* BEGIN Given passage *
Exposures¶

Exposures document how your data is consumed by downstream systems. They don't deploy anything — they provide lineage documentation, SLA tracking, and impact analysis.

What is an Exposure?¶

An exposure represents:

An application that consumes your data
A dashboard that displays your metrics
An ML model that trains on your streams
Any downstream dependency

exposures:
  - name: fraud_detection_service
    type: application
    role: consumer
    consumes:
      - ref: transactions_clean

Why Document Exposures?¶

Lineage — See the full picture of where data goes
Impact Analysis — Know what breaks when you change a model
SLA Tracking — Document and monitor service agreements
Ownership — Know who to contact when things break

Basic Exposure¶

exposures/services.yml

exposures:
  - name: billing_service
    type: application
    description: Processes confirmed orders for invoicing
    owner: billing-team

    role: consumer
    consumer_group: billing-service-cg

    consumes:
      - ref: orders_confirmed

Exposure Types¶

Type	Description
`application`	Backend service or microservice
`dashboard`	Visualization or reporting
`ml_training`	ML model training pipeline
`ml_inference`	Real-time ML inference
`api`	External API endpoint

Complete Exposure Reference¶

exposures:
  - name: customer_dashboard
    type: dashboard
    description: |
      Real-time customer analytics dashboard showing
      engagement metrics, revenue trends, and churn risk.

    # Ownership
    owner: analytics-team
    tags: [analytics, customer, kpi]

    # URL to the exposure
    url: https://grafana.company.com/d/customer-metrics

    # What it consumes
    role: consumer
    consumer_group: grafana-customer-dashboard

    consumes:
      - ref: customer_metrics
      - ref: customer_segments
      - source: user_events

    # What it produces (if bi-directional)
    produces:
      - ref: dashboard_events

    # SLA expectations
    sla:
      latency_p99_ms: 5000      # 5 second max latency
      availability: 99.9         # 99.9% uptime
      throughput_per_second: 50  # Expected consumption rate

    # Contacts
    contacts:
      - name: Jane Smith
        email: jane@company.com
      - name: Analytics Team
        slack: "#analytics-team"
* END Given passage *
*Required task:* Please reproduce the part of the exposures page that starts with "# What it consumes" and ends with "produces (if bi-directional)", renaming "customer_segments" to "customer_profiles". The material after this point is separate from the exposures page.
* BEGIN Dataset section *
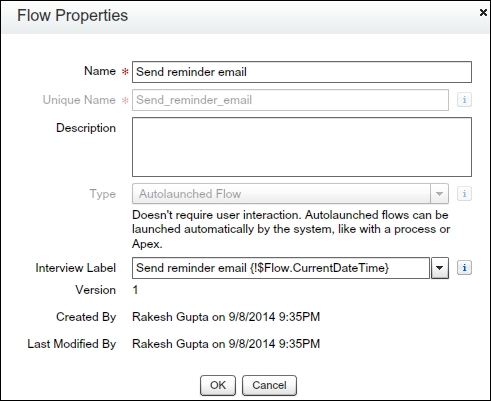
Task: Click the Interview Label caption text
Action: tap(76, 268)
* END Dataset section *
*Complete response:*
# What it consumes
    role: consumer
    consumer_group: grafana-customer-dashboard

    consumes:
      - ref: customer_metrics
      - ref: customer_profiles
      - source: user_events

    # What it produces (if bi-directional)